Keuchel bet on himself in turning down the Astros’ QO. He’s been solid since winning the AL Cy Young Award in 2015, owning a 3.77 ERA across 83 starts over the last three seasons. However, he turns 31 years old at the beginning of 2019, and his already mediocre strikeout rate declined even further this past season, so there may be some skepticism about his ability to perform over the course of a multi-year deal. Keuchel will still get one eventually, but his market may be slower to develop.

Pollock, soon 31 as well, will be the outfielder most coveted once Harper is off the market. When he’s healthy, he’s a dynamic five-tool player. However, Pollock hasn’t played in more than 113 games in a season since 2015, so that may be a red flag. Pollock ended 2018 batting .257/.316/.484 with 21 home runs, 65 RBI, 61 runs scored, and 13 stolen bases in 460 plate appearances while playing above-average defense according to various defensive metrics.

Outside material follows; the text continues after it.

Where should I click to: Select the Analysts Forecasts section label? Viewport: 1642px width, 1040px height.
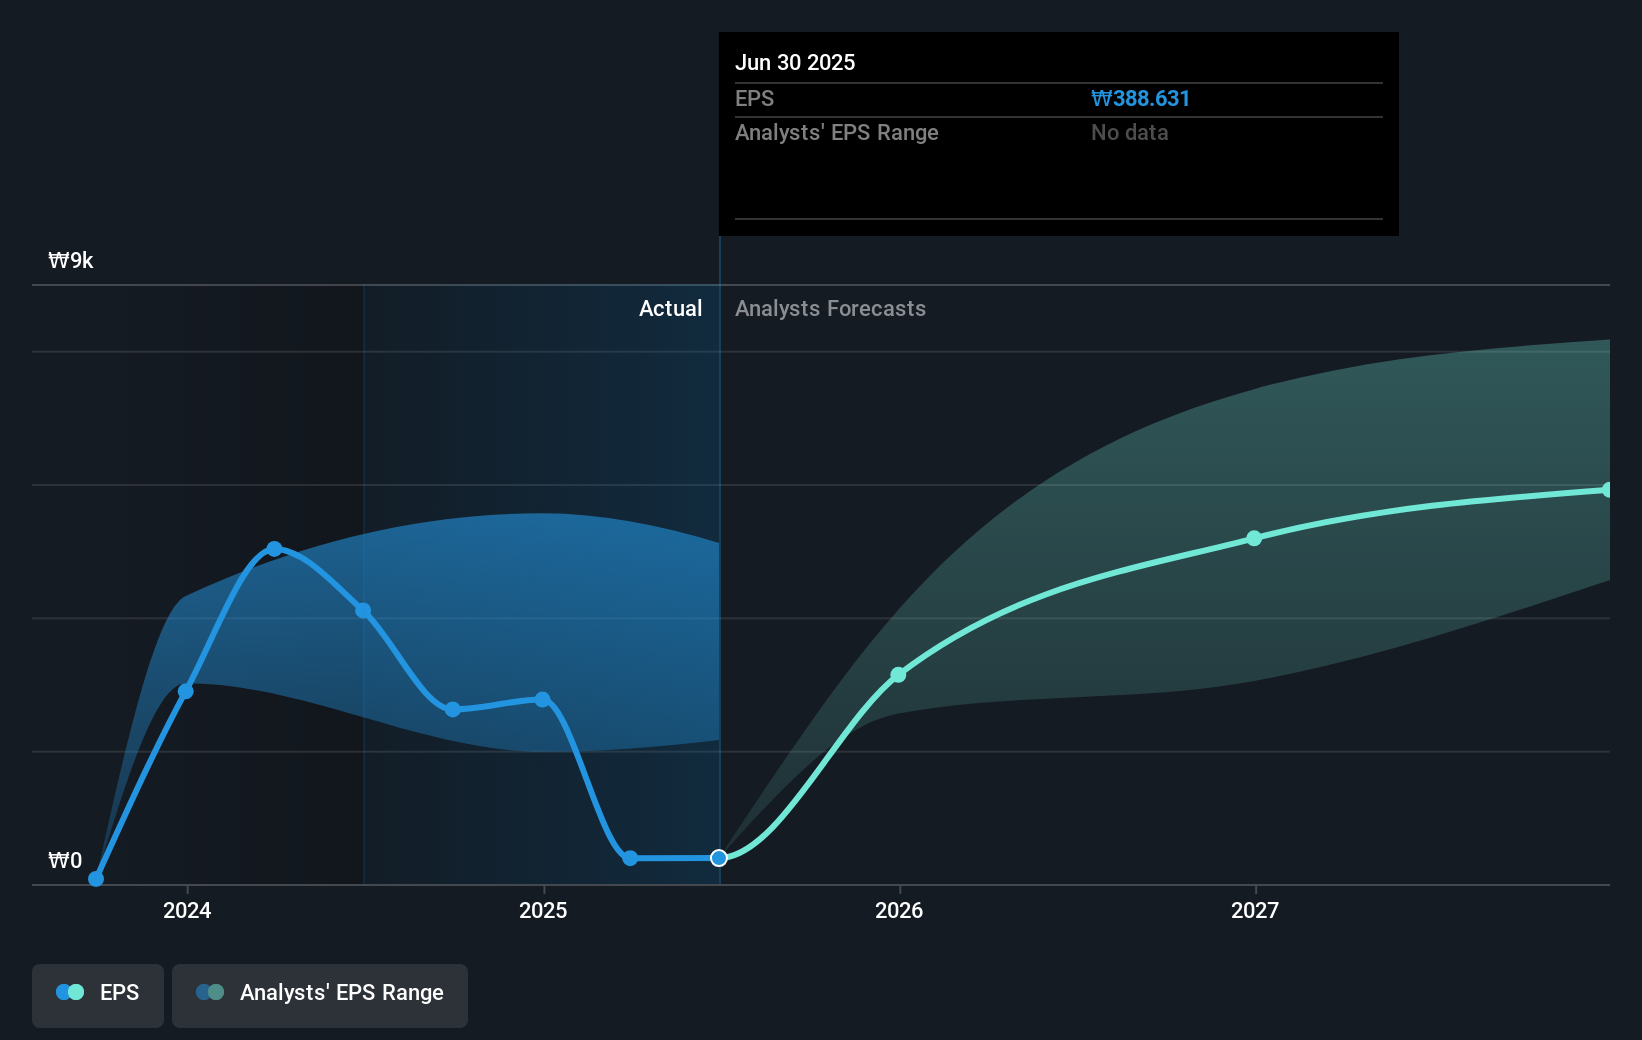(830, 308)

Grandal, 30, could’ve gone either way with his QO, but ultimately chose to decline. He had a disappointing postseason, both offensively and defensively. Given how humans are prone to recency bias, it stood to reason that his October performance could have hurt his market. The catching position, however, is rather weak and Grandal stands out in a market that is otherwise focused on Marlins catcher J.T. Realmuto. Grandal did swat 24 home runs with an .815 OPS in 140 games for the Dodgers this past season.

Corbin, 29, was the most obvious QO decline after Harper. The lefty is coming off of a career year, finishing with a 3.15 ERA and a 246/48 K/BB ratio in exactly 200 innings. Corbin is the best free agent pitcher on the market this offseason. The Yankees have been seriously linked with Corbin even before the season ended.

Ryu likely chose to accept his QO because of his age and injury history. It would have been a gamble to pursue a multi-year deal. He did, however, make 15 starts during the regular season to the tune of a 1.97 ERA with 89 strikeouts and 15 walks in 82 1/3 innings. Those are great numbers. And most clubs would have been smart enough to look beyond his 5.21 ERA in the postseason, which has more to do with a leaky bullpen than his own personal failings. Still, it’s hard to fault Ryu for playing it safe and taking the guaranteed $17.9 million for one year.